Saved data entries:
----
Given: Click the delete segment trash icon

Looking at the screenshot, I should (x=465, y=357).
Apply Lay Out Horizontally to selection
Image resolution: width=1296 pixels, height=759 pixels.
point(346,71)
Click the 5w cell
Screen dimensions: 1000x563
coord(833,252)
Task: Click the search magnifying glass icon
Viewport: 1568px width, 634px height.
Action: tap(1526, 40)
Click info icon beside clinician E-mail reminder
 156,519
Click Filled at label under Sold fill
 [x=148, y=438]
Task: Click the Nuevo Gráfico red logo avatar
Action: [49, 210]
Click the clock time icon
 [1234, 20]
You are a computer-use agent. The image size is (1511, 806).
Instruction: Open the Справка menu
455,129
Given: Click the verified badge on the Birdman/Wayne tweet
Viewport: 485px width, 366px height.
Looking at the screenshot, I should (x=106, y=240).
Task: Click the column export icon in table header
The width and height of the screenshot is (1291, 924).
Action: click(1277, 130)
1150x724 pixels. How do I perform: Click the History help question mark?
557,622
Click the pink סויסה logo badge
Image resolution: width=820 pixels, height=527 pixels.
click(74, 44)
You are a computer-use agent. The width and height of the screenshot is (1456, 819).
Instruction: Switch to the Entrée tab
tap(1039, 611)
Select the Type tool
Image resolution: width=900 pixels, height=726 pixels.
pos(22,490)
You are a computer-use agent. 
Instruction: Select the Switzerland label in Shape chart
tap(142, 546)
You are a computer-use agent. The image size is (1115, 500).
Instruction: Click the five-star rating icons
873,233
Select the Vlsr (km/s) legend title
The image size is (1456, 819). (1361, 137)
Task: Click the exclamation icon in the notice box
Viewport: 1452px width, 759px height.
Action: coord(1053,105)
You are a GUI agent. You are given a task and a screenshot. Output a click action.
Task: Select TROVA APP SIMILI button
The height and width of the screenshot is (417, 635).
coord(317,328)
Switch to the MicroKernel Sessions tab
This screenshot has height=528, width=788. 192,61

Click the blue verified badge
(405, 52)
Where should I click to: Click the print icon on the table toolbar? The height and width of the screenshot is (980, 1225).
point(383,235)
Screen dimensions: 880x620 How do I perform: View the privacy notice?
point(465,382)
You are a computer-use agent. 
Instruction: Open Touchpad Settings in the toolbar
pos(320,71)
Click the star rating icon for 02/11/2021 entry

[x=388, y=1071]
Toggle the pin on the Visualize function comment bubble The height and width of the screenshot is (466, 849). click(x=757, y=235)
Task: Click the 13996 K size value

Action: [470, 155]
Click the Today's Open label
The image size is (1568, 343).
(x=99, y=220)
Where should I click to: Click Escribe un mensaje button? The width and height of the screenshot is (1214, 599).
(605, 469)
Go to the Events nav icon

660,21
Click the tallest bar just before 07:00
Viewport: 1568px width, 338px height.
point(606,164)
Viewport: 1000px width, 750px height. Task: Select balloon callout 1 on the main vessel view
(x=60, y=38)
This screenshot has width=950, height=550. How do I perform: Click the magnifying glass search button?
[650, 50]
----
*DIRECTIONS*: Nothing in the data above should change. Please copy it all.

*EXERCISE SOLUTION*:
Given: Click the delete segment trash icon

Looking at the screenshot, I should (x=465, y=357).
Apply Lay Out Horizontally to selection
Image resolution: width=1296 pixels, height=759 pixels.
point(346,71)
Click the 5w cell
Screen dimensions: 1000x563
coord(833,252)
Task: Click the search magnifying glass icon
Viewport: 1568px width, 634px height.
Action: tap(1526, 40)
Click info icon beside clinician E-mail reminder
 156,519
Click Filled at label under Sold fill
 [x=148, y=438]
Task: Click the Nuevo Gráfico red logo avatar
Action: [49, 210]
Click the clock time icon
 [1234, 20]
You are a computer-use agent. The image size is (1511, 806).
Instruction: Open the Справка menu
455,129
Given: Click the verified badge on the Birdman/Wayne tweet
Viewport: 485px width, 366px height.
Looking at the screenshot, I should (x=106, y=240).
Task: Click the column export icon in table header
The width and height of the screenshot is (1291, 924).
Action: click(1277, 130)
1150x724 pixels. How do I perform: Click the History help question mark?
557,622
Click the pink סויסה logo badge
Image resolution: width=820 pixels, height=527 pixels.
click(74, 44)
You are a computer-use agent. The width and height of the screenshot is (1456, 819).
Instruction: Switch to the Entrée tab
tap(1039, 611)
Select the Type tool
Image resolution: width=900 pixels, height=726 pixels.
pos(22,490)
You are a computer-use agent. 
Instruction: Select the Switzerland label in Shape chart
tap(142, 546)
You are a computer-use agent. The image size is (1115, 500).
Instruction: Click the five-star rating icons
873,233
Select the Vlsr (km/s) legend title
The image size is (1456, 819). (1361, 137)
Task: Click the exclamation icon in the notice box
Viewport: 1452px width, 759px height.
Action: coord(1053,105)
You are a GUI agent. You are given a task and a screenshot. Output a click action.
Task: Select TROVA APP SIMILI button
The height and width of the screenshot is (417, 635).
coord(317,328)
Switch to the MicroKernel Sessions tab
This screenshot has height=528, width=788. 192,61

Click the blue verified badge
(405, 52)
Where should I click to: Click the print icon on the table toolbar? The height and width of the screenshot is (980, 1225).
point(383,235)
Screen dimensions: 880x620 How do I perform: View the privacy notice?
point(465,382)
You are a computer-use agent. 
Instruction: Open Touchpad Settings in the toolbar
pos(320,71)
Click the star rating icon for 02/11/2021 entry

[x=388, y=1071]
Toggle the pin on the Visualize function comment bubble The height and width of the screenshot is (466, 849). click(x=757, y=235)
Task: Click the 13996 K size value

Action: [470, 155]
Click the Today's Open label
The image size is (1568, 343).
(x=99, y=220)
Where should I click to: Click Escribe un mensaje button? The width and height of the screenshot is (1214, 599).
(605, 469)
Go to the Events nav icon

660,21
Click the tallest bar just before 07:00
Viewport: 1568px width, 338px height.
point(606,164)
Viewport: 1000px width, 750px height. Task: Select balloon callout 1 on the main vessel view
(x=60, y=38)
This screenshot has width=950, height=550. How do I perform: Click the magnifying glass search button?
[650, 50]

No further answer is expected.